Stored data =>
= = = =
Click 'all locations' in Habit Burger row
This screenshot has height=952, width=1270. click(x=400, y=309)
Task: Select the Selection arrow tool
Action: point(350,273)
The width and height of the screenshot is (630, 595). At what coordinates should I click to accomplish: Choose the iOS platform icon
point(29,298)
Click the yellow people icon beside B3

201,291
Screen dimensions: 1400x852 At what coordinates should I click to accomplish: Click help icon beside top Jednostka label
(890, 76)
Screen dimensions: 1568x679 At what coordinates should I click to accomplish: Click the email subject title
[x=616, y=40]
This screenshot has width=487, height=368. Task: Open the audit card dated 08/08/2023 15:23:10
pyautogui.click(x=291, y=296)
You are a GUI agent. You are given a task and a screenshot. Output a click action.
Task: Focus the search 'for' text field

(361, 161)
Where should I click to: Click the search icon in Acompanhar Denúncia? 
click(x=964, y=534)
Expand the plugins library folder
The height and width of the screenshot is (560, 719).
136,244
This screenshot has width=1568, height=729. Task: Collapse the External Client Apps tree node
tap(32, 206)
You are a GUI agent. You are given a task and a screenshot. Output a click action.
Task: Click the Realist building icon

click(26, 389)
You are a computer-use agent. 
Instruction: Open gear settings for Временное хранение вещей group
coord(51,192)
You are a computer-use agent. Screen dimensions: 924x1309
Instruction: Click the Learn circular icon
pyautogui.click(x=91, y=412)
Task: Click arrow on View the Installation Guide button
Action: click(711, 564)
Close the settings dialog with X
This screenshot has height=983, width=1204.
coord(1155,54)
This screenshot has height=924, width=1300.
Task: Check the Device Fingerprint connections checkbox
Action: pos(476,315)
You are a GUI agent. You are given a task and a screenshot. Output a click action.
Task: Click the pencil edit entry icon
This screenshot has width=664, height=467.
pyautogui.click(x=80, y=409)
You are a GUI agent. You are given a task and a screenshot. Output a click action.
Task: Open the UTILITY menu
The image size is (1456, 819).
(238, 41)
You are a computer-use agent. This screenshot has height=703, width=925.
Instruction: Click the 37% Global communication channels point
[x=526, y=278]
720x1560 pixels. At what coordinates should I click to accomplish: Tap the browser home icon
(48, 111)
= = = =
What to do =>
Output the material in full, exactly as it appears.

Finished task =>
Click 'all locations' in Habit Burger row
This screenshot has height=952, width=1270. click(x=400, y=309)
Task: Select the Selection arrow tool
Action: point(350,273)
The width and height of the screenshot is (630, 595). At what coordinates should I click to accomplish: Choose the iOS platform icon
point(29,298)
Click the yellow people icon beside B3

201,291
Screen dimensions: 1400x852 At what coordinates should I click to accomplish: Click help icon beside top Jednostka label
(890, 76)
Screen dimensions: 1568x679 At what coordinates should I click to accomplish: Click the email subject title
[x=616, y=40]
This screenshot has width=487, height=368. Task: Open the audit card dated 08/08/2023 15:23:10
pyautogui.click(x=291, y=296)
You are a GUI agent. You are given a task and a screenshot. Output a click action.
Task: Focus the search 'for' text field

(361, 161)
Where should I click to: Click the search icon in Acompanhar Denúncia? 
click(x=964, y=534)
Expand the plugins library folder
The height and width of the screenshot is (560, 719).
136,244
This screenshot has width=1568, height=729. Task: Collapse the External Client Apps tree node
tap(32, 206)
You are a GUI agent. You are given a task and a screenshot. Output a click action.
Task: Click the Realist building icon

click(26, 389)
You are a computer-use agent. 
Instruction: Open gear settings for Временное хранение вещей group
coord(51,192)
You are a computer-use agent. Screen dimensions: 924x1309
Instruction: Click the Learn circular icon
pyautogui.click(x=91, y=412)
Task: Click arrow on View the Installation Guide button
Action: click(711, 564)
Close the settings dialog with X
This screenshot has height=983, width=1204.
coord(1155,54)
This screenshot has height=924, width=1300.
Task: Check the Device Fingerprint connections checkbox
Action: pos(476,315)
You are a GUI agent. You are given a task and a screenshot. Output a click action.
Task: Click the pencil edit entry icon
This screenshot has width=664, height=467.
pyautogui.click(x=80, y=409)
You are a GUI agent. You are given a task and a screenshot. Output a click action.
Task: Open the UTILITY menu
The image size is (1456, 819).
(238, 41)
You are a computer-use agent. This screenshot has height=703, width=925.
Instruction: Click the 37% Global communication channels point
[x=526, y=278]
720x1560 pixels. At what coordinates should I click to accomplish: Tap the browser home icon
(48, 111)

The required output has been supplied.